DM tipe 2 yang diterapi insulin di poli endokrin RSUD Dr. Pirngadi kota Medan

tahun 2016.

1.3. Tujuan Penelitian

1.3.1. Tujuan Umum

Untuk mencari Hubungan antara HOMA-IR dengan KGD 2 jam PP pada

penderita DM tipe 2 yang diterapi insulin di poli endokrin RSUD Dr.
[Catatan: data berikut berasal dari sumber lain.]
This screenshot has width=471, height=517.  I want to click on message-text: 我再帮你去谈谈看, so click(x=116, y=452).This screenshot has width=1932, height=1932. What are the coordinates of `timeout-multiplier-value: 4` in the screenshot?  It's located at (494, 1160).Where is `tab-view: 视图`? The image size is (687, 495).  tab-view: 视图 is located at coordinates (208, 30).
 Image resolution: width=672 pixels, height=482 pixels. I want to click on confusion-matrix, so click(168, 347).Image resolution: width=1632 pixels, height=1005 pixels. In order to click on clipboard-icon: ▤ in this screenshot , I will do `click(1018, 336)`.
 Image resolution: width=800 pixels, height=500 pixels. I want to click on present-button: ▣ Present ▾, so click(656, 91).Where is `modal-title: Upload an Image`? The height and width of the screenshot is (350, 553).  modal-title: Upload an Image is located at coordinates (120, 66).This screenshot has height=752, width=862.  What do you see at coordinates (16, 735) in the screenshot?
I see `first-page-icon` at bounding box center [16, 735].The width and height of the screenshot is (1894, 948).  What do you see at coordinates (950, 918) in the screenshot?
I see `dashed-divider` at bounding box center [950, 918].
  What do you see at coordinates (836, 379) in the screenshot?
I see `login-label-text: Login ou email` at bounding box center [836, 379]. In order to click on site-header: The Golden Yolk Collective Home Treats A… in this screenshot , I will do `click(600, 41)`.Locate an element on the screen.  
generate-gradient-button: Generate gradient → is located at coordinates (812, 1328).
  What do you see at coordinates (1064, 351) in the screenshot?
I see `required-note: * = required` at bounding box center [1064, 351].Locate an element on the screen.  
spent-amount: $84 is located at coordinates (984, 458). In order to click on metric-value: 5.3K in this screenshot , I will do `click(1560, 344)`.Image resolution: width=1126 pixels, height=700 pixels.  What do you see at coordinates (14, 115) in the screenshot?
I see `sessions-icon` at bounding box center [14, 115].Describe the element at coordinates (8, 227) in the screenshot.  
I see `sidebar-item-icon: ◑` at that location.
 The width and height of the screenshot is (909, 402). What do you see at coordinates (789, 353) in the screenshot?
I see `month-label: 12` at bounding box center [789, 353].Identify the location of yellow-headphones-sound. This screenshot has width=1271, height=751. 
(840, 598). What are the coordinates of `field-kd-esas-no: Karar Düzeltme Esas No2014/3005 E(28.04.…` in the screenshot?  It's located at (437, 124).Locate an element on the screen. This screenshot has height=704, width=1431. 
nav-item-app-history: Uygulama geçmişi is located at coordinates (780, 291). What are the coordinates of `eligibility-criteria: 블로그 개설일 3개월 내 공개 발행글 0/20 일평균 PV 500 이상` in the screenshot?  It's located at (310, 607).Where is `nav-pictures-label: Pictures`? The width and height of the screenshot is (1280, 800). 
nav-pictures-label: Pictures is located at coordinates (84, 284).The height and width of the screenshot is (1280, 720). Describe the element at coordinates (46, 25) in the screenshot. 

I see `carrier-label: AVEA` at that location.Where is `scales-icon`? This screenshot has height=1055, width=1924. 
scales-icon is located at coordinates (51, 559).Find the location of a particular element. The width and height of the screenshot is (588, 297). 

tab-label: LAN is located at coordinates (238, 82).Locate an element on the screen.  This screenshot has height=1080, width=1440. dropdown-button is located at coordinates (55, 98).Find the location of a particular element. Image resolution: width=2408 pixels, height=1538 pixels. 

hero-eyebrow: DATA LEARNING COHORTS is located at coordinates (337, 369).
Pirngadi kota

Medan tahun 2016.

1.3.2. Tujuan Khusus


5

1. Mengukur kadar HOMA IR pada pasien rawat jalan penderita DM tipe 2

yang diterapi insulin.


2. Mengukur kadar KGD 2 jam PP pada pasien rawat jalan penderita DM tipe 2.
3. Mencari Hubungan antara HOMA IR terhadap KGD 2 jam PP.

1.4. Manfaat Penelitian

Hasil penelitian ini diharapkan dapat memberikan manfaat :

1.4.1. Bagi Pengembangan Ilmu Pengetahuan

Memberikan informasi mengenai hubungan antara HOMA-IR dengan KGD 2 jam

PP pada penderita DM tipe 2 yang diterapi insulin serta sebagai bahan acuan untuk

peneliti lain yang ingin melakukan penelitian selanjutnya.

1.4.2. Bagi Masyarakat

Memberikan informasi dan pengetahuan pada masyarakat jika penelitian

hubungan HOMA-IR dan KGD 2 jam PP terbukti benar maka HOMA-IR ini dapat

dijadikan sebagai marker untuk menentukan nilai resistensi insulin pada penderita

DM tipe 2.

1.4.3. Bagi Peneliti

Menambah wawasan dan pengetahuan peneliti mengenai penyakit DM khususnya

DM tipe 2, pemeriksaan HOMA IR dan KGD 2 jam PP pada pasien DM di RSUD Dr.

Pirngadi kota Medan serta menambah pengalaman dan proses pembelajaran

khususnya dalam melakukan penelitian ini.